Age: 38
Job Title: Professor and Associate Dean, Faculty of Nursing, University of Alberta
Why He’s Top 40: He’s become a world leader in research for secondary prevention of cardiovascular disease by focusing equally on the human mind and body.
Key To Success: “I always believed that the real opportunities in life blindside you on a Thursday afternoon.”
Dr. Alexander Clark loves research. “Ideas,” he says, “are fun.”
When he arrived at the University of Alberta’s Faculty of Nursing in 2003 with a freshly minted PhD from the Glasgow Caledonian University, a short drive from the Scottish village in which he grew up, he had already garnered a reputation. It wasn’t for his youth – though he was 20 years younger than everyone else – but for researching the complexities of cardiovascular diseases in ways most professionals hadn’t before.
“There’s a great psychosocial adjustment to being, all of a sudden, someone with a heart disease. It’s hard for us to understand what it would be like,” says Clark. “By looking at the same people over time I could map out how their behaviours changed over time [and] tell their stories in the way that when you read a good novel or watch a good film, you can reach a higher level of understanding about an experience you’ve never had.”

» **What you need to do**
- A) Write out the profile of Alexander Clark between "When he arrived" and "professionals hadn’t before.", inclusive.
- B) Extend the profile of Alexander Clark, picking up after its last sentence.
The items after this profile of Alexander Clark have nothing to do with it.

» **Extracted entries**
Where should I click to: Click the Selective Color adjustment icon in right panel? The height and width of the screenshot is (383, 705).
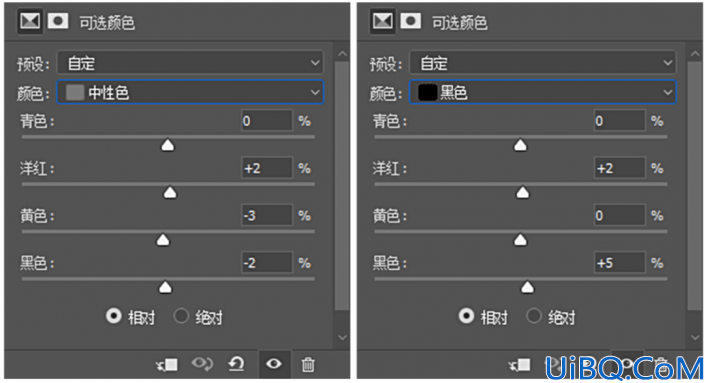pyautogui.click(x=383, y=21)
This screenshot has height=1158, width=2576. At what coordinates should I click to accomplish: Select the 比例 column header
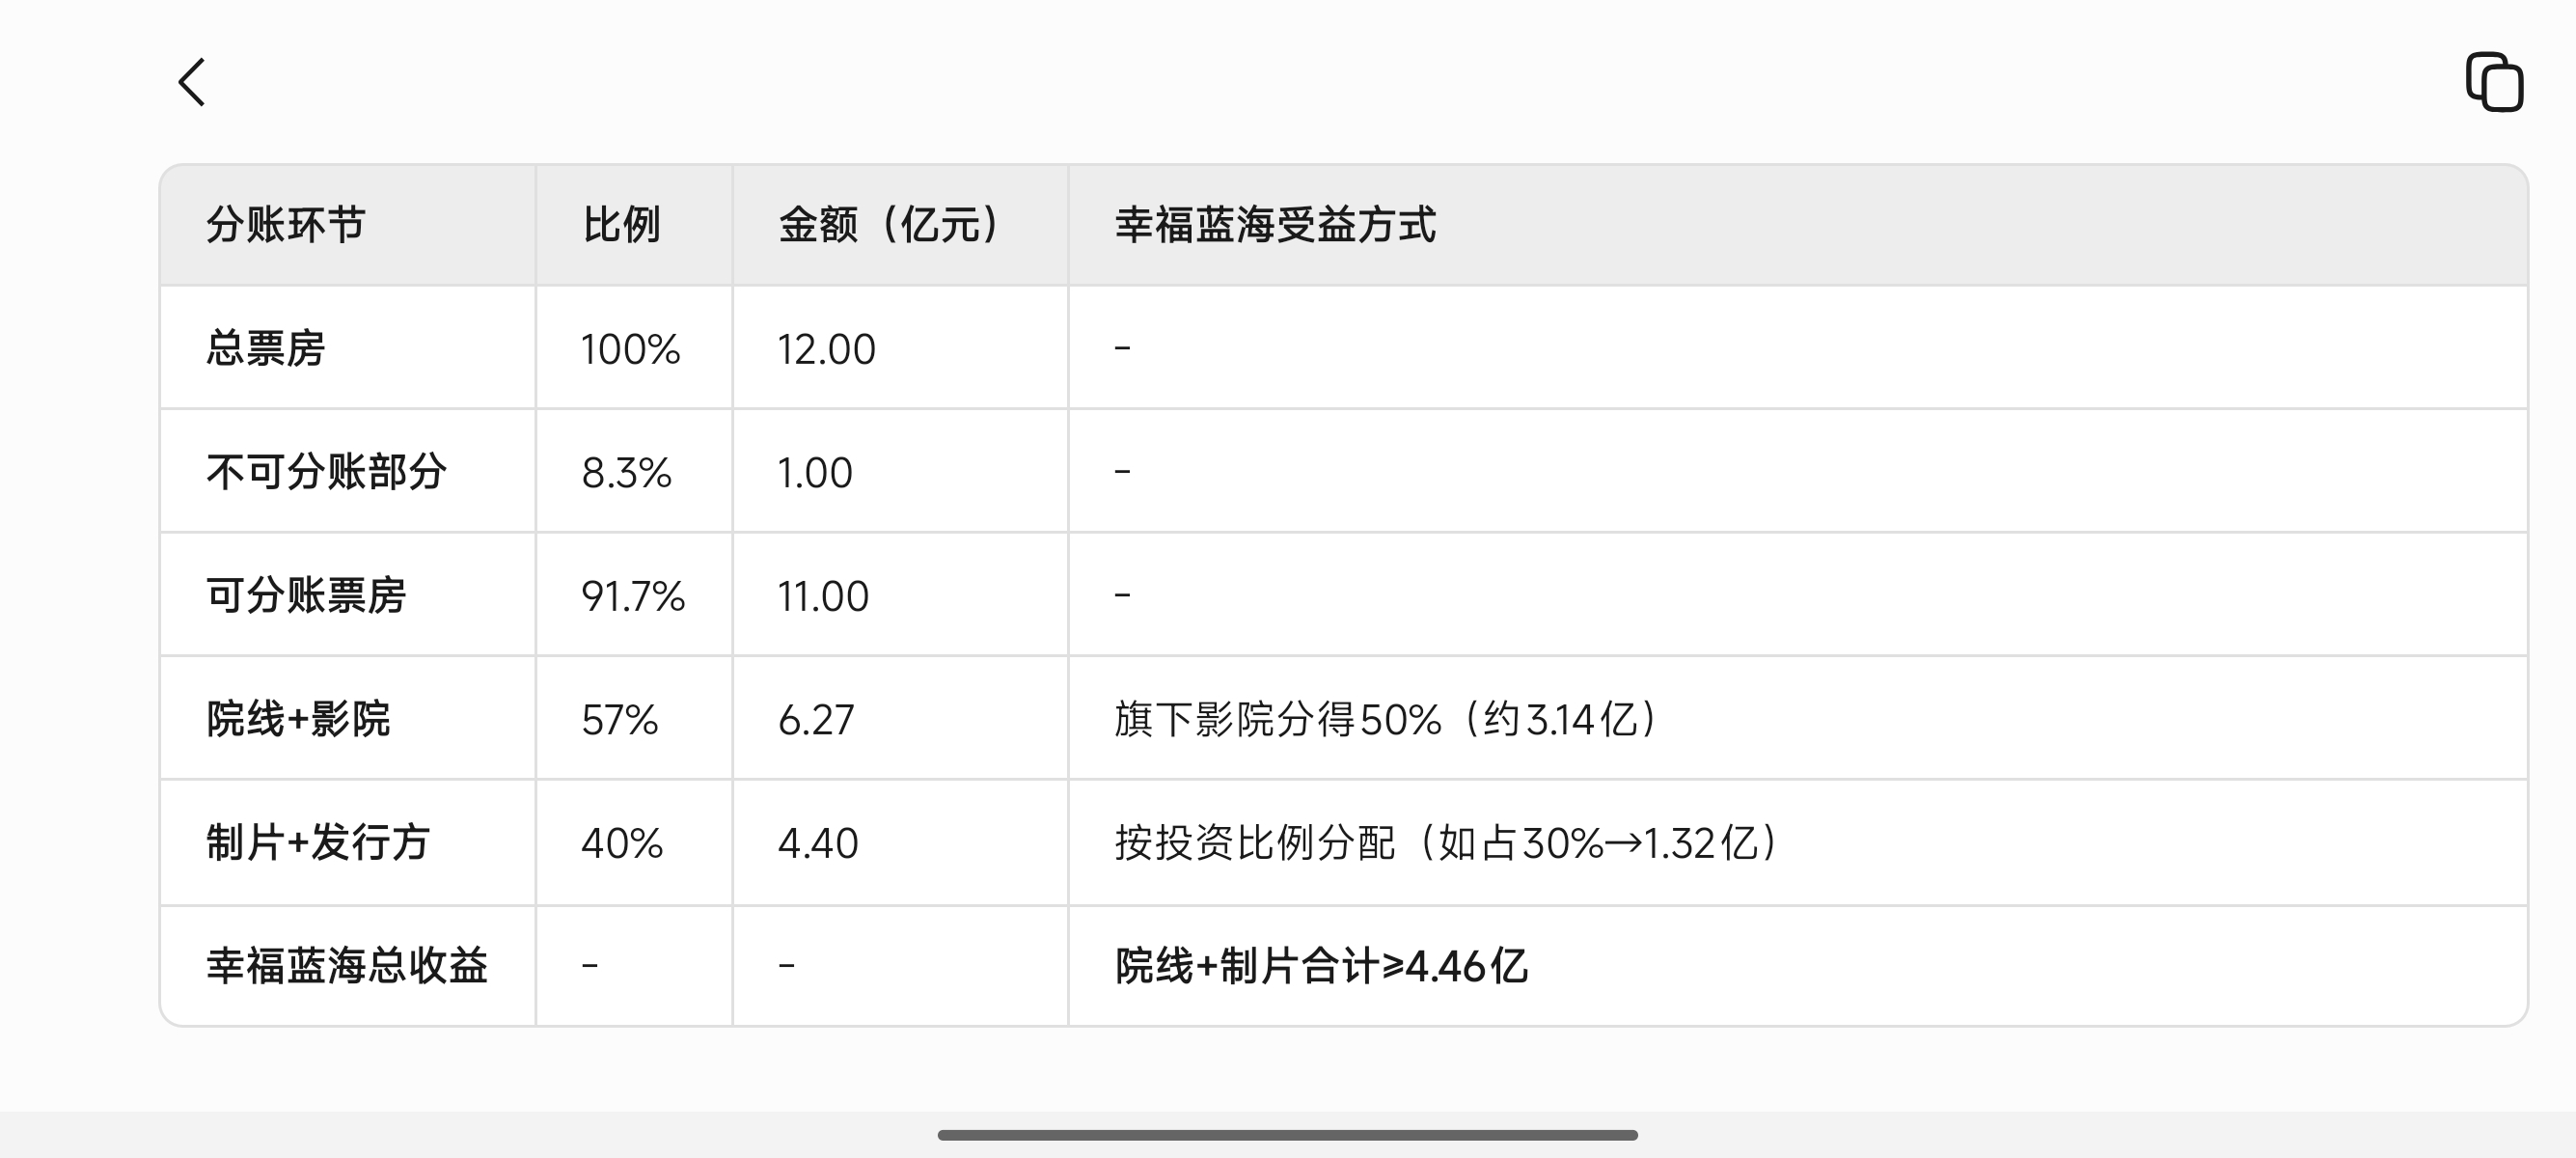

* * *

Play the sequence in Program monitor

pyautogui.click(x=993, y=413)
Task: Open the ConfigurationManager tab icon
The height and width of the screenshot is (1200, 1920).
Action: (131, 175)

---

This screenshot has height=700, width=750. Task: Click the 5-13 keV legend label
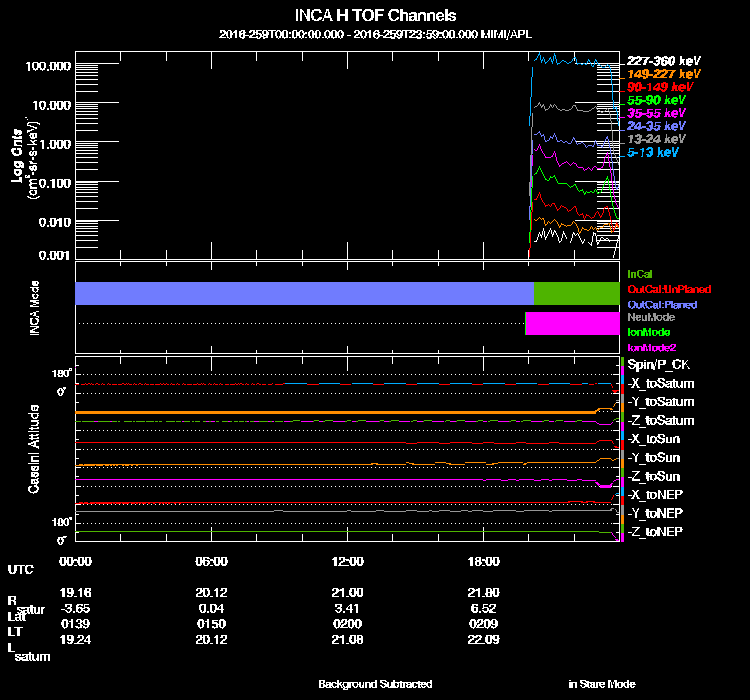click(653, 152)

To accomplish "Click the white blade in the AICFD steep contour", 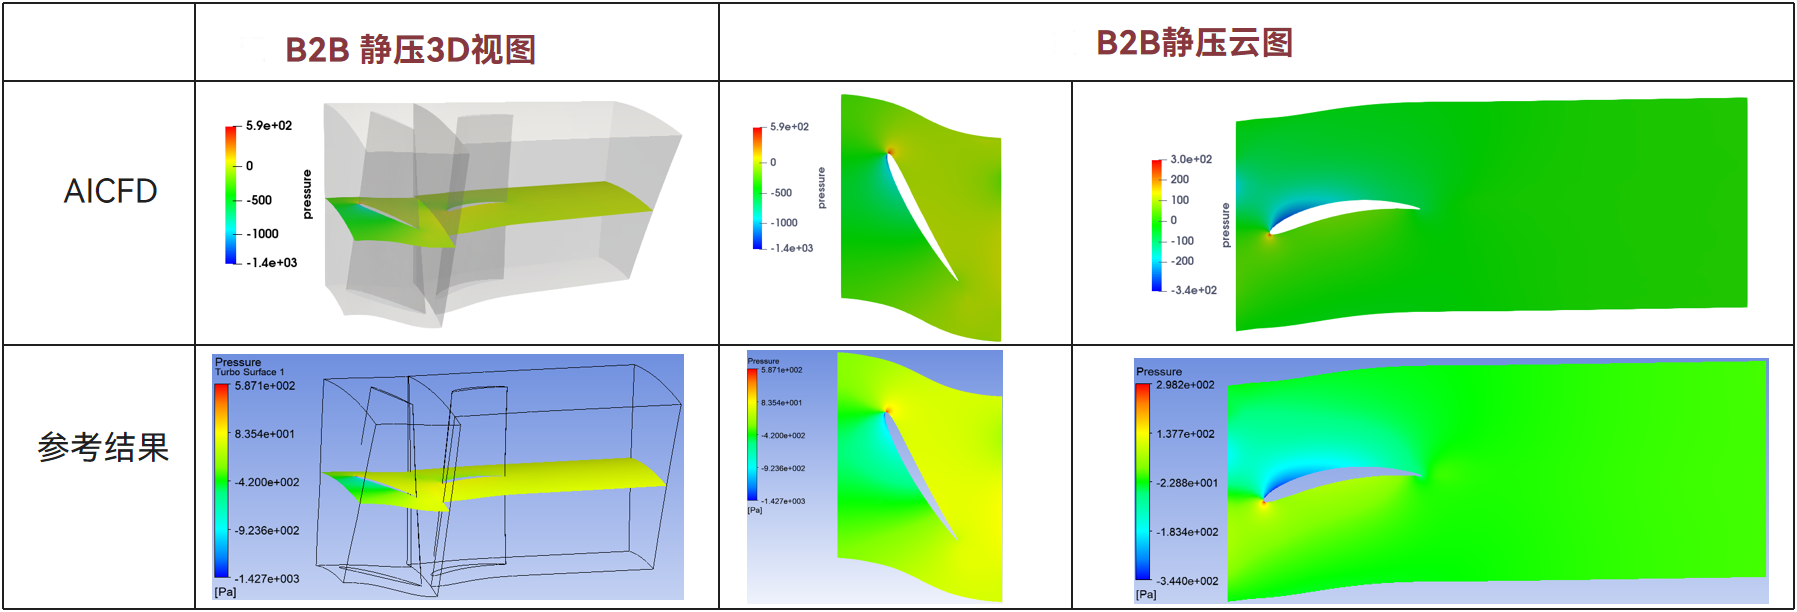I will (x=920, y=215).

» **Replies**
- A)
When he arrived at the University of Alberta’s Faculty of Nursing in 2003 with a freshly minted PhD from the Glasgow Caledonian University, a short drive from the Scottish village in which he grew up, he had already garnered a reputation. It wasn’t for his youth – though he was 20 years younger than everyone else – but for researching the complexities of cardiovascular diseases in ways most professionals hadn’t before.

- B)
Medical professionals sometimes need that “artistic” level of understanding more than the “superficial labels,” such as “the prevalence of stress and anxiety,” he says.
Clark’s communication flair is what’s often lacking from the sciences. The intersection between art and science is why he chased a nursing education in the first place. Well, sort of. “I knew I loved nurses, just socially, and I like the mix of art and science, so it was serendipitous that I ended up in nursing. It wasn’t a life’s ambition.”
But he’s since made it one.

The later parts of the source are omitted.